The primary limitation of this study is a small sample size, especially for a gene interaction study. Other limitations include its cross-sectional nature that limits our ability to make conclusions regarding etiology and the mechanism behind this relationship. As in any study of older individuals, there is also the potential for confounding by early, comorbid dementia; however our method of assessment lowers the risk.
Our results, although preliminary, support that the interactions of MTHFR and COMT polymorphisms are related to putamen volume differences between depressed and nondepressed subjects. This requires further study and replication with larger sample size to support a role for basal ganglia structures in the etiopathogenesis of depression. Additional work may verify whether MTHFR genotype dependent methylation of COMT promoter region, with consequent alteration in neurotransmitters, underlies this effect. Combining MRI studies with genetics has the potential to localize abnormalities in metabolism and neurotransmitter and provide a better integrated model of depression.

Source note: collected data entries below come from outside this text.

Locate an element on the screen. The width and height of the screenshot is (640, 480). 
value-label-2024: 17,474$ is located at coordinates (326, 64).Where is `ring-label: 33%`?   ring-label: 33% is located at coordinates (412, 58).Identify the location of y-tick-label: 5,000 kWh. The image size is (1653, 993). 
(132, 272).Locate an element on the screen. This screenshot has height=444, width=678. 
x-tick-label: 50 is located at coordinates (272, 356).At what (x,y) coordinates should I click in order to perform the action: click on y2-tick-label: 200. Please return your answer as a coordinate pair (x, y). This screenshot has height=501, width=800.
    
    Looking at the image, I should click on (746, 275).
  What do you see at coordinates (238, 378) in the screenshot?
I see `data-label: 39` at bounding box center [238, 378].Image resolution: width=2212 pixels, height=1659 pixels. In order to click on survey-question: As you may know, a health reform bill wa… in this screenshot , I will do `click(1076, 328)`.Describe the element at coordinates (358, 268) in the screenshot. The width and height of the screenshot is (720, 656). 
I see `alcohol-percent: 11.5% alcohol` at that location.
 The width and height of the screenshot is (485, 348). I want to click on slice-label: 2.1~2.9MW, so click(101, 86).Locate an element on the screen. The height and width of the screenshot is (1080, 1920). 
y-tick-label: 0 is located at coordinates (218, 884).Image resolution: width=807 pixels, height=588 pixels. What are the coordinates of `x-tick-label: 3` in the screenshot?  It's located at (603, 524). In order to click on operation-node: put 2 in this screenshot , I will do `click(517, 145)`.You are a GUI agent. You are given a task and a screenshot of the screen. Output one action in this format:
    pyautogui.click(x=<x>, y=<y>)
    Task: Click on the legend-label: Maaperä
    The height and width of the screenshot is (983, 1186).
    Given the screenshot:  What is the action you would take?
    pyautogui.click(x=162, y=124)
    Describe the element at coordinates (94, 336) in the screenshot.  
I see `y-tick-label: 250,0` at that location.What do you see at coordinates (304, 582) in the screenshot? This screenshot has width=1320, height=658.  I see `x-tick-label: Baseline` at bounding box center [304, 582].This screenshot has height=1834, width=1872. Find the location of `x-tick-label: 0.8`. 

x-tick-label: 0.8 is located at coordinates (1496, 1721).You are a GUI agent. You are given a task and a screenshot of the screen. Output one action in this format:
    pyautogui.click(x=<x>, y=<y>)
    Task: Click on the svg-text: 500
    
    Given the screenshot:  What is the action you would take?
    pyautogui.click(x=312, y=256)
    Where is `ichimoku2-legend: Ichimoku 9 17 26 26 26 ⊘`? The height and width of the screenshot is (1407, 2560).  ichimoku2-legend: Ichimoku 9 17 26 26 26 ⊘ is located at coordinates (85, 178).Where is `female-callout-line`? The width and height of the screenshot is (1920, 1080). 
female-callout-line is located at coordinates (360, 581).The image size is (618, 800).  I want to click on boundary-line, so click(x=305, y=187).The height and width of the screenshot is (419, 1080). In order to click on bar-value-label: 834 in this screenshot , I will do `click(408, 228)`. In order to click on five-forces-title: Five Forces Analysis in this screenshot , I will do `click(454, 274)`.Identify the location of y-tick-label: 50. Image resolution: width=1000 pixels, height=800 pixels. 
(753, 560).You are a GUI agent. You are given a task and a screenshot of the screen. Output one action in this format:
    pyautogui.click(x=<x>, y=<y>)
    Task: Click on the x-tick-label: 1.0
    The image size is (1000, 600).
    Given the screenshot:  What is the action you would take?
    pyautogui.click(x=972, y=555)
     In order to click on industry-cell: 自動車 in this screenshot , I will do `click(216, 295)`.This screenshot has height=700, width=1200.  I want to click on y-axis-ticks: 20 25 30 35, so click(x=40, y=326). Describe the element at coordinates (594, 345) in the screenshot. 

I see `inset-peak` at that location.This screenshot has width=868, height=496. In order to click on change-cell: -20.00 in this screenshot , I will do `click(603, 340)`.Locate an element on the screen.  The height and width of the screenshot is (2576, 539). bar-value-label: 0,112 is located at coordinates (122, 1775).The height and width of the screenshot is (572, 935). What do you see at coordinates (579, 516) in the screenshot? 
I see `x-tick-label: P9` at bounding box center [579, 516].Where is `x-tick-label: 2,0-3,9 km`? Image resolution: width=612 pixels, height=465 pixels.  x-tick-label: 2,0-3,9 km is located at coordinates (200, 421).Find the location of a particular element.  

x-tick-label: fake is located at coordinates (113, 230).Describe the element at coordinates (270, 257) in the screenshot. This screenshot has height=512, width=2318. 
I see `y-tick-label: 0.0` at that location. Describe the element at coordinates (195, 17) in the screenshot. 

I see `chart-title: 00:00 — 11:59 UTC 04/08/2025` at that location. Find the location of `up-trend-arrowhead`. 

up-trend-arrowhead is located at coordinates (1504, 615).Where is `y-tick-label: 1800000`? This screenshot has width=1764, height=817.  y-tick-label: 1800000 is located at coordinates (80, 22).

In summary, an epigenetic interaction of MTHFR C677T and COMT Val158Met polymorphisms may contribute to putamen volumes differences in depressive disorder. It is not clear if interactions between the MTHFR C677T and COMT Val158Met polymorphisms are related to other critical issues of late-life depression such as cognitive deficits, treatment outcomes, or mortality. Future studies examining these issues should test for potential interactions between these polymorphisms and basal ganglion associated with depression as well as examine for a relationship with dietary and metabolic factors related to these pathways, such as folate, vitamin B12 status, and homocysteine levels. The results of this study will provide important knowledge about the possible pathophysiology of depression and pave the way for further advanced research.
This study was supported by National Institute of Mental Health grants P50 MH60451, R01 MH54846, K24 MH70027, and K23 MH65939. The authors would like to thank Cynthia R. Key, Daniel L. Greenberg, and Denise F. Messer for image analysis, and Brian D. Boyd for computer programming and support.
All authors declare no conflict of interest.